[GIVEN INFORMATION]:
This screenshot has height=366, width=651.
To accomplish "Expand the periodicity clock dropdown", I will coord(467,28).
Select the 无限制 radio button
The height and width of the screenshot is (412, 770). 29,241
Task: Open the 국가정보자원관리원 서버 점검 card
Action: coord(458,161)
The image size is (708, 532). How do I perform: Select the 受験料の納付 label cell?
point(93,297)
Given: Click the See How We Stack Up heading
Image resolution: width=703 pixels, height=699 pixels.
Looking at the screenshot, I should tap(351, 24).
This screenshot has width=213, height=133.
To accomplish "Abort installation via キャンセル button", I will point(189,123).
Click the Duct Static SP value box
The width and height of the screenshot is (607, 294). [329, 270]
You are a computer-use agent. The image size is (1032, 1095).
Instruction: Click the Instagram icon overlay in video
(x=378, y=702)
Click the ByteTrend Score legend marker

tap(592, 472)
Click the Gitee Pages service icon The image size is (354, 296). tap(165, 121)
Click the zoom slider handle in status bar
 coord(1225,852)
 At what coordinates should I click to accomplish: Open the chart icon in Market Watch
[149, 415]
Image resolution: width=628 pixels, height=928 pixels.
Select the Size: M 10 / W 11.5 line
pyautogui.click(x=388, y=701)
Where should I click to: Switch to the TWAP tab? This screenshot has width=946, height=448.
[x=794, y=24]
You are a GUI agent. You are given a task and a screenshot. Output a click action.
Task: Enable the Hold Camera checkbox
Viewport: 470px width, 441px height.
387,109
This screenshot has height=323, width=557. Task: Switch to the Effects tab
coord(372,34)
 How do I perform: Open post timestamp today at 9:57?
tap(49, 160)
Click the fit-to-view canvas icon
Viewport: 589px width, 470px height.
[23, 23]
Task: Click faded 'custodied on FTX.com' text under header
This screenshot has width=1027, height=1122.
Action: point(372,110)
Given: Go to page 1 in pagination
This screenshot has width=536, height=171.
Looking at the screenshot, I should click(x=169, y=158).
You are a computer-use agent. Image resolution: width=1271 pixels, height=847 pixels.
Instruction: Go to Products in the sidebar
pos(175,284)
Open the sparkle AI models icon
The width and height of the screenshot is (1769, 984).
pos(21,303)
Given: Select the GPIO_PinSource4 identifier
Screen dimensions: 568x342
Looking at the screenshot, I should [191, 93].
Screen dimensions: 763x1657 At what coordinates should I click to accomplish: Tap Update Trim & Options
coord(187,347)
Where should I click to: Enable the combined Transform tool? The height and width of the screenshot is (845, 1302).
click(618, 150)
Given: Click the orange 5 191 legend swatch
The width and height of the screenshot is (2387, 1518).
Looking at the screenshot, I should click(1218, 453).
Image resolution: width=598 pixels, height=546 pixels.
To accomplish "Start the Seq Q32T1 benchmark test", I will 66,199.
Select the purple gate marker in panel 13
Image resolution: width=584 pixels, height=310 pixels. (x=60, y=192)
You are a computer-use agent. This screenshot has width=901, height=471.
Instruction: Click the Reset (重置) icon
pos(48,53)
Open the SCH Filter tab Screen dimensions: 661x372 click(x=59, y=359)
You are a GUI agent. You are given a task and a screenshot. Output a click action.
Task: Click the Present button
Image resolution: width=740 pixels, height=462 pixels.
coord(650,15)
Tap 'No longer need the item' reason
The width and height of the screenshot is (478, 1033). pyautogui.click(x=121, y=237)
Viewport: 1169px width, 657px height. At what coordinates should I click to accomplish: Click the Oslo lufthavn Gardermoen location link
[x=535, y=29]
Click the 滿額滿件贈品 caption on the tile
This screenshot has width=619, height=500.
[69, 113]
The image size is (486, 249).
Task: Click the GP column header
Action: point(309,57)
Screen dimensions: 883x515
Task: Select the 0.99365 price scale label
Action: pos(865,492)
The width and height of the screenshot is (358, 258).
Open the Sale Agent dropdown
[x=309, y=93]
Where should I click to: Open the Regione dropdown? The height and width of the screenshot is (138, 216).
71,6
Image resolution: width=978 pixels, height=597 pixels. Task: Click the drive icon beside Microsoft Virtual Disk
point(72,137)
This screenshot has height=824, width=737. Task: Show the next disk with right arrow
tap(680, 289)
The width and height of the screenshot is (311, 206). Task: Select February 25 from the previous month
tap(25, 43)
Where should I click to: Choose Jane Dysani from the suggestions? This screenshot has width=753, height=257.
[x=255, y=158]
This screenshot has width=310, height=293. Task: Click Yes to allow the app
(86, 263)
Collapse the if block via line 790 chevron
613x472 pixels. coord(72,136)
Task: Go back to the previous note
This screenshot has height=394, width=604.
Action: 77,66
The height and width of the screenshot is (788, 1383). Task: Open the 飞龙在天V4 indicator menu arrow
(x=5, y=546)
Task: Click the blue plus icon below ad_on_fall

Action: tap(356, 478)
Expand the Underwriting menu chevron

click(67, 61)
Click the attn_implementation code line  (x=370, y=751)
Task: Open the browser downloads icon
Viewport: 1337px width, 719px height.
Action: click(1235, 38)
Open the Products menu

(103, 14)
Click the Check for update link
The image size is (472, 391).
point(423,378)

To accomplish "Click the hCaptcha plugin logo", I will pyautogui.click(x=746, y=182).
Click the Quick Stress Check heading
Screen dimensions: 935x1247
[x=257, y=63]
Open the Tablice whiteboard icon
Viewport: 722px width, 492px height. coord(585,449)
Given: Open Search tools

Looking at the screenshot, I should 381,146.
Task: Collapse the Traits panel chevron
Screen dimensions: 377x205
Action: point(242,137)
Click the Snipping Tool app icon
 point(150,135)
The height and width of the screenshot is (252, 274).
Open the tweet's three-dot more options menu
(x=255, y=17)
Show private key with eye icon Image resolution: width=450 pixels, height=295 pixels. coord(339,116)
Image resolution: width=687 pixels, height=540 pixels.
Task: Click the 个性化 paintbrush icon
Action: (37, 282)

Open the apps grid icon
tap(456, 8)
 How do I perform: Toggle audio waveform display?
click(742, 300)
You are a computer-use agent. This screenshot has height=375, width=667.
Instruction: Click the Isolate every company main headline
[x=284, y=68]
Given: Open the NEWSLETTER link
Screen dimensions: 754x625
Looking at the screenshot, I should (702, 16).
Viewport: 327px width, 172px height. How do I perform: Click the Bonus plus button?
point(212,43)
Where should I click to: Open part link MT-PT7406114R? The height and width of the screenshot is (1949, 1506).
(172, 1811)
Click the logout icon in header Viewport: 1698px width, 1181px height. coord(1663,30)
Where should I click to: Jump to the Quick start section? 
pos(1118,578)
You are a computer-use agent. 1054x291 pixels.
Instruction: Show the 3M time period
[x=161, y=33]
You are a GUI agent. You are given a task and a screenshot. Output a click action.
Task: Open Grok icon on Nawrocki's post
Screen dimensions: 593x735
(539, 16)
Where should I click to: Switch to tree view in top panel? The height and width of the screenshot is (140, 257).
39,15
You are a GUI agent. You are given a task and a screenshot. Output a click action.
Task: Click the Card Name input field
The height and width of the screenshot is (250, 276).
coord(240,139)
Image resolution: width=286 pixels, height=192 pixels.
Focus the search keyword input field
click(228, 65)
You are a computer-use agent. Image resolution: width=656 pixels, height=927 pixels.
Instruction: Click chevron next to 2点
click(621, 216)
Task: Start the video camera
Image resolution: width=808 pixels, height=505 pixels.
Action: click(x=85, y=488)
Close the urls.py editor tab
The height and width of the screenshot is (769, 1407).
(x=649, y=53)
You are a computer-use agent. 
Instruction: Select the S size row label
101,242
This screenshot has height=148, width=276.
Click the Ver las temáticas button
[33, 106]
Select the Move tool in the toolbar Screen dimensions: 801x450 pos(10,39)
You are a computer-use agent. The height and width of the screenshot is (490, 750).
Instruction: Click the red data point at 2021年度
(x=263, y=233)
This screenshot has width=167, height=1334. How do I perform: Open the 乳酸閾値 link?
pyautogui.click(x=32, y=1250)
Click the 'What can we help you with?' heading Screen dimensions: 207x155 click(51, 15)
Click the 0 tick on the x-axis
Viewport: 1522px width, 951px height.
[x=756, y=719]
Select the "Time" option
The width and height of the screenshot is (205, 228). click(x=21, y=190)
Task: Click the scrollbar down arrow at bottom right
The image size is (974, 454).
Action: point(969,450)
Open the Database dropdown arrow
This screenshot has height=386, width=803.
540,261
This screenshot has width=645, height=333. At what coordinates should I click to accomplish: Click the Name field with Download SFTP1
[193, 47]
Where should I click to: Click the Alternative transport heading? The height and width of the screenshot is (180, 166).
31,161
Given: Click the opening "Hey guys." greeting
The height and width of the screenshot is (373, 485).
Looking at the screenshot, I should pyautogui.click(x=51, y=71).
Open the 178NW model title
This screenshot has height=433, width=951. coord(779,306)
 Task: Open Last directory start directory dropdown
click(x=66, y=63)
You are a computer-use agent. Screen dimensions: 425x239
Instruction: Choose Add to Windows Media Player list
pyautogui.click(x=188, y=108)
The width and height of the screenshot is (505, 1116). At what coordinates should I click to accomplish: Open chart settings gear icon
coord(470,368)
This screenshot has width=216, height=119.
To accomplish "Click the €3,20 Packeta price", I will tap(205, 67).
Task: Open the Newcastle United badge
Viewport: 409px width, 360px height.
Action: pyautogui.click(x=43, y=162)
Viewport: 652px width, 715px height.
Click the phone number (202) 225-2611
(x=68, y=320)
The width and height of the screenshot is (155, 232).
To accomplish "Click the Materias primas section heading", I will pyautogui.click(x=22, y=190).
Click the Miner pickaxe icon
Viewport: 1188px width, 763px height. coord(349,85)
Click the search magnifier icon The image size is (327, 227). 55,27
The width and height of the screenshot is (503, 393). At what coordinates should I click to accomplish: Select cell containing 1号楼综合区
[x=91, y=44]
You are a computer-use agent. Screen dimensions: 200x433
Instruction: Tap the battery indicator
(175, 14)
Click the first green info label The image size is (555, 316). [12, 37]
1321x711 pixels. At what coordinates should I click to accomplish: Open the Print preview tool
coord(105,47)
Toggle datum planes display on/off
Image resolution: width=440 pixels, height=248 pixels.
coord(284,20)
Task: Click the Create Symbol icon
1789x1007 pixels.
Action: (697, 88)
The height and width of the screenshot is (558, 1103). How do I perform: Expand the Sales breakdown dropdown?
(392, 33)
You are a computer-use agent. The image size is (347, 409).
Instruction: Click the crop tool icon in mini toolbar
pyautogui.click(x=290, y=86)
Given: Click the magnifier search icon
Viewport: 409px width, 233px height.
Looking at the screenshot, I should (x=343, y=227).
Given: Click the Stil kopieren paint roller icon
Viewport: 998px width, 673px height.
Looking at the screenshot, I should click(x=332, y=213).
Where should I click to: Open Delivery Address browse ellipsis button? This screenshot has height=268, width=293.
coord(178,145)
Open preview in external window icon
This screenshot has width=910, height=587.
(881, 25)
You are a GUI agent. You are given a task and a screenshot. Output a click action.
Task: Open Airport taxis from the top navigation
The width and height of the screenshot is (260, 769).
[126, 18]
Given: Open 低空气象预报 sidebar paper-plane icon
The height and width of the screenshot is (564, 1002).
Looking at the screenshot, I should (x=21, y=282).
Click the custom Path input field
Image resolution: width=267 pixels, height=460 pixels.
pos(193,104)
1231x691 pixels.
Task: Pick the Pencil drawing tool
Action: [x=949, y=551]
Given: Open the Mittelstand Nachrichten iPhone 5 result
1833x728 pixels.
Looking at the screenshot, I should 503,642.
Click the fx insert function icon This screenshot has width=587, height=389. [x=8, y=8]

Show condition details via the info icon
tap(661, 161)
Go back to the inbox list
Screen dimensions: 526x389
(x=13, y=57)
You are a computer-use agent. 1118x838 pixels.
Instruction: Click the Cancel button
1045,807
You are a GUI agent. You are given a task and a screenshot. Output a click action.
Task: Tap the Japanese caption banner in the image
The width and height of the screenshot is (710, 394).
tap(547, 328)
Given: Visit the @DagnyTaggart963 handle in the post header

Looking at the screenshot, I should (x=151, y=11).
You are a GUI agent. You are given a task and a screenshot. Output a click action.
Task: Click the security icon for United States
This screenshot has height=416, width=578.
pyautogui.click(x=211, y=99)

[PROBLEM DESCRIPTION]:
Up to and including the line containing "You are a computer-use agent. The image size is (1032, 1095).", please write out the listing exactly, starting from its first line.

[ANSWER TO THIS PROBLEM]:
This screenshot has height=366, width=651.
To accomplish "Expand the periodicity clock dropdown", I will coord(467,28).
Select the 无限制 radio button
The height and width of the screenshot is (412, 770). 29,241
Task: Open the 국가정보자원관리원 서버 점검 card
Action: coord(458,161)
The image size is (708, 532). How do I perform: Select the 受験料の納付 label cell?
point(93,297)
Given: Click the See How We Stack Up heading
Image resolution: width=703 pixels, height=699 pixels.
Looking at the screenshot, I should tap(351, 24).
This screenshot has width=213, height=133.
To accomplish "Abort installation via キャンセル button", I will point(189,123).
Click the Duct Static SP value box
The width and height of the screenshot is (607, 294). [329, 270]
You are a computer-use agent. The image size is (1032, 1095).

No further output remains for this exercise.